*** Block opens ***
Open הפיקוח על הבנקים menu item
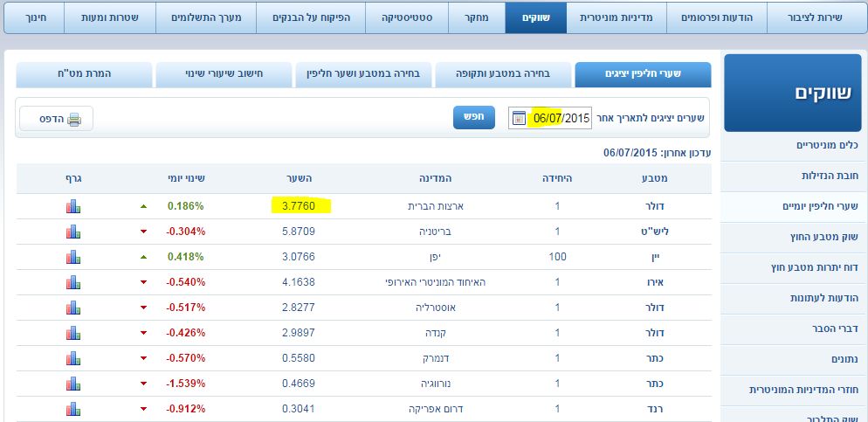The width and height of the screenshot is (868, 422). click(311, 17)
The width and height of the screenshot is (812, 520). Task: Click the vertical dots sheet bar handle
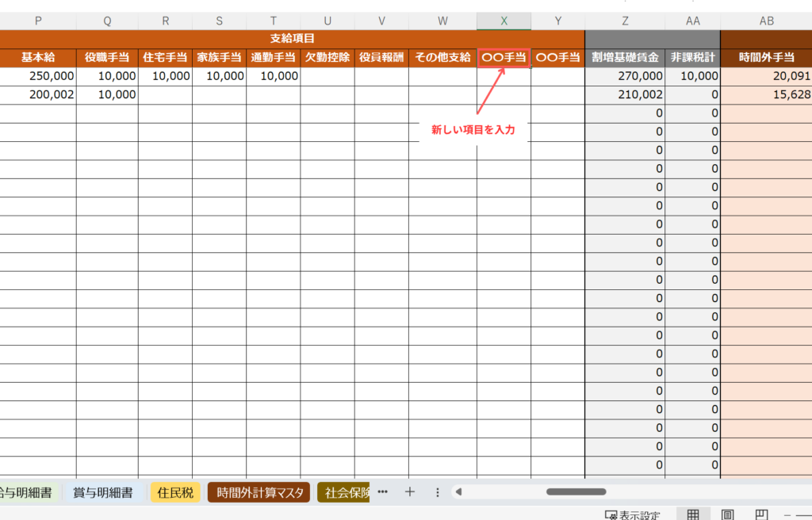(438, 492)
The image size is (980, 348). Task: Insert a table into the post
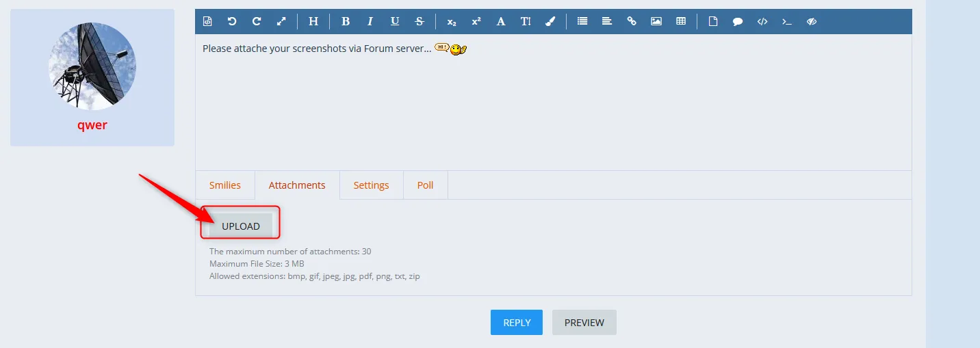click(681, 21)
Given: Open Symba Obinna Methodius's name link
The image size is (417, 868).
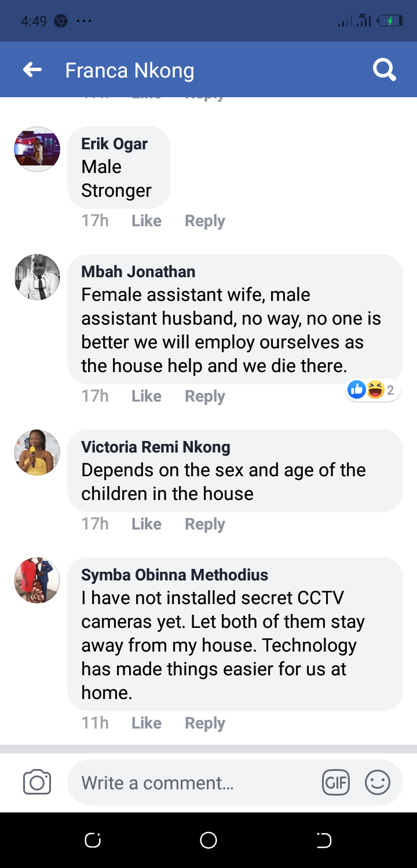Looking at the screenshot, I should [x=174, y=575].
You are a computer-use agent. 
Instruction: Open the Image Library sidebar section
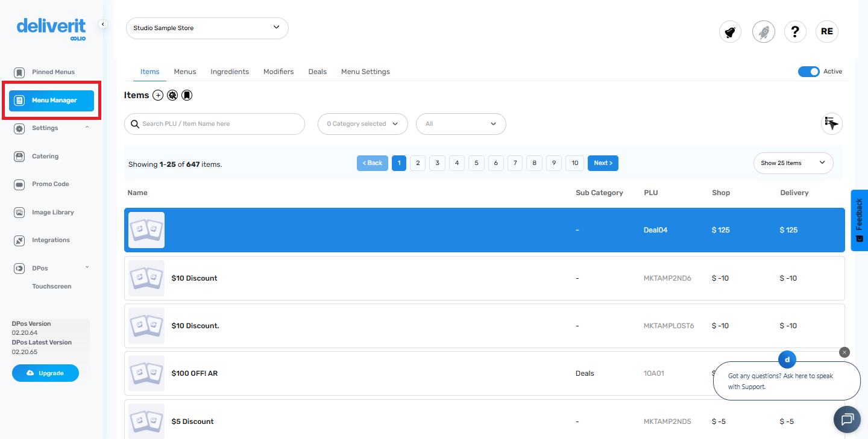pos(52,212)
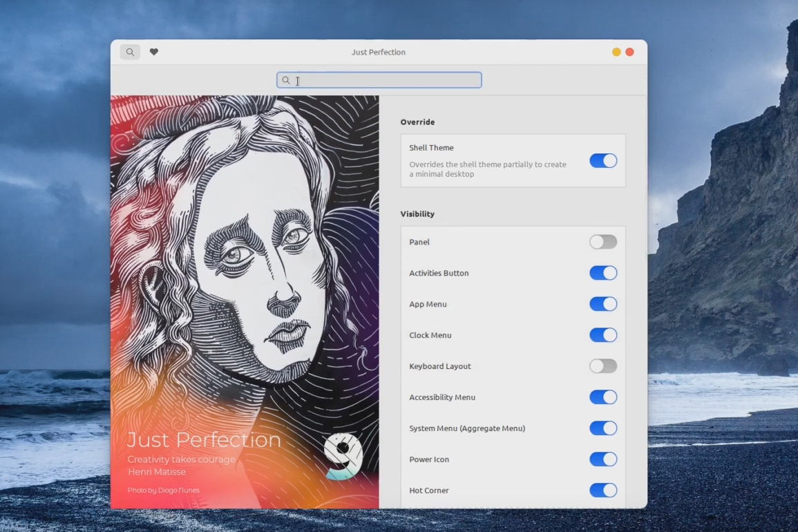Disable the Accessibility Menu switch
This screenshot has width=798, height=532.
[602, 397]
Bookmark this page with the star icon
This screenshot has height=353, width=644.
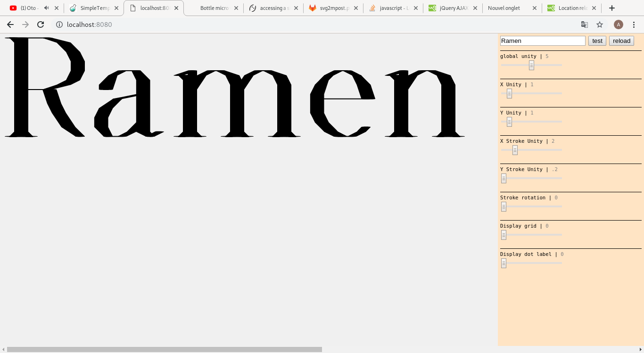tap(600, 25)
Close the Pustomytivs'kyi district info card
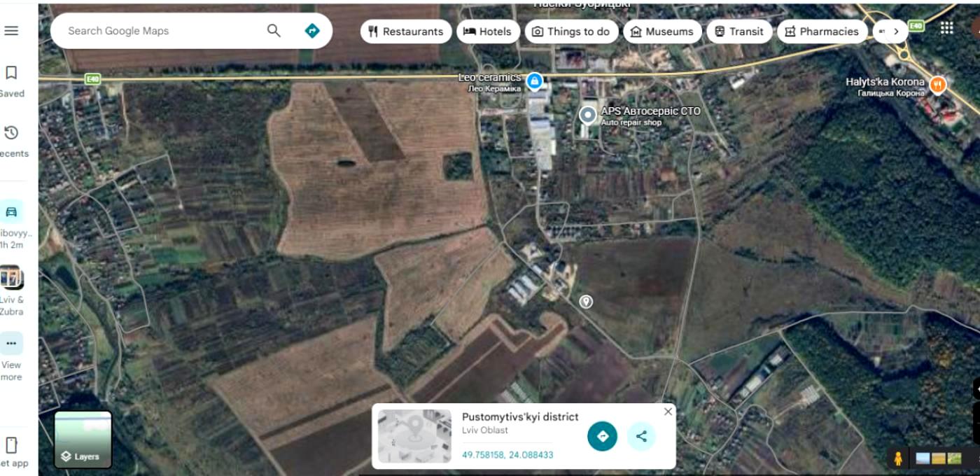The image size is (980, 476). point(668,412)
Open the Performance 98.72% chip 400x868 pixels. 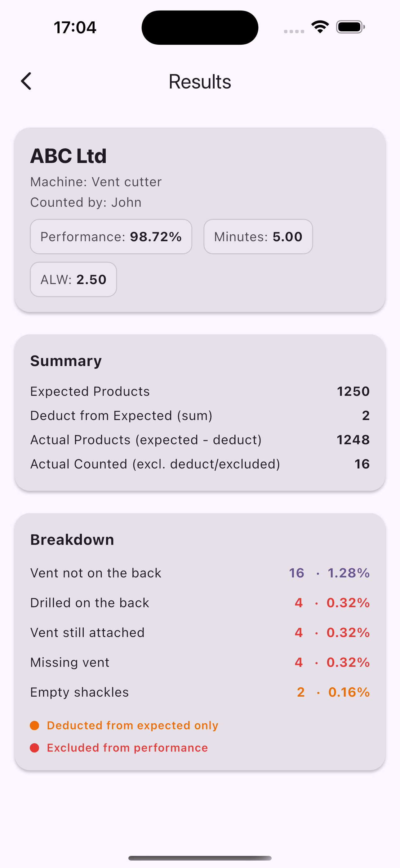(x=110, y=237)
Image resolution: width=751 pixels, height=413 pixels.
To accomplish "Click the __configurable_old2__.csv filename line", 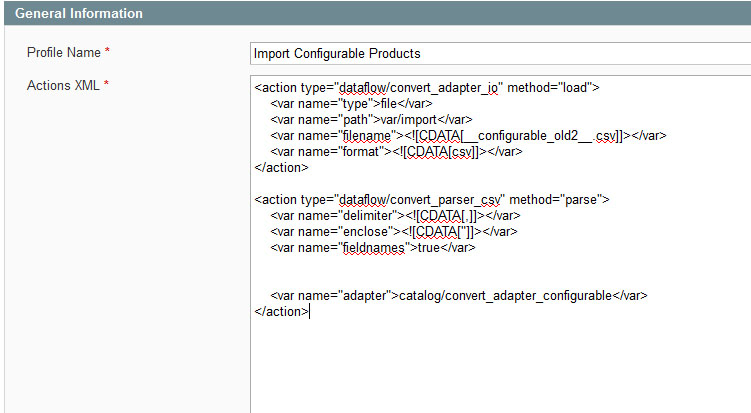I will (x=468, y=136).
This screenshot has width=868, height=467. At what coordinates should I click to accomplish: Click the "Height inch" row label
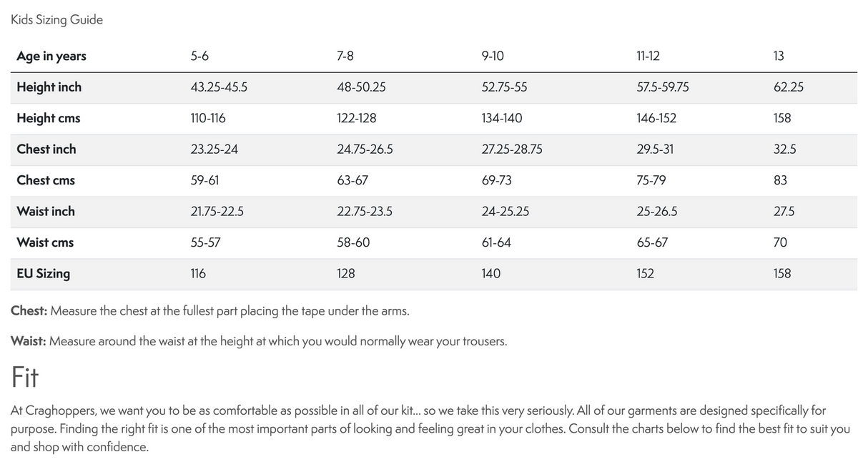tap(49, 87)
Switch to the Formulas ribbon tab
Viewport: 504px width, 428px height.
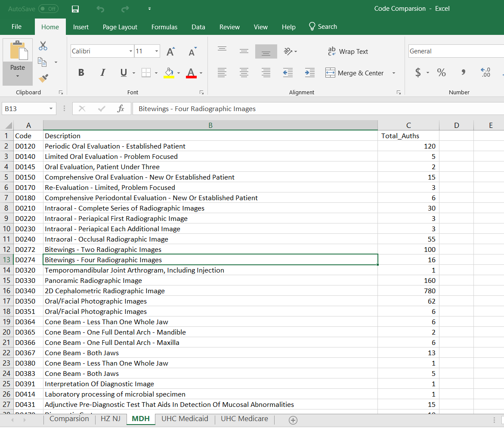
*** Block closes ***
● EXERCISE GOAL: Up to and including the line containing "You are a computer-use agent.", quote each line of the entries above from the very first, please, exactly and without images.

● WORKED SOLUTION:
Open הפיקוח על הבנקים menu item
The width and height of the screenshot is (868, 422). click(311, 17)
The width and height of the screenshot is (812, 520). Task: Click the vertical dots sheet bar handle
(438, 492)
The image size is (980, 348). Task: Insert a table into the post
click(681, 21)
Given: Open Symba Obinna Methodius's name link
The image size is (417, 868).
Looking at the screenshot, I should [x=174, y=575].
You are a computer-use agent. 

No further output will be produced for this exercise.